Exercise directions
Please repeat the records, word for word and without gaps.

(Stored records)
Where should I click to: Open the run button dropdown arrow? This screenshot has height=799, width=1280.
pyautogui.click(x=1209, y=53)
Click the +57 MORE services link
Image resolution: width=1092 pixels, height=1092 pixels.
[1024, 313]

Result of the task
Where should I click to: Open the run button dropdown arrow? This screenshot has height=799, width=1280.
pyautogui.click(x=1209, y=53)
Click the +57 MORE services link
Image resolution: width=1092 pixels, height=1092 pixels.
[1024, 313]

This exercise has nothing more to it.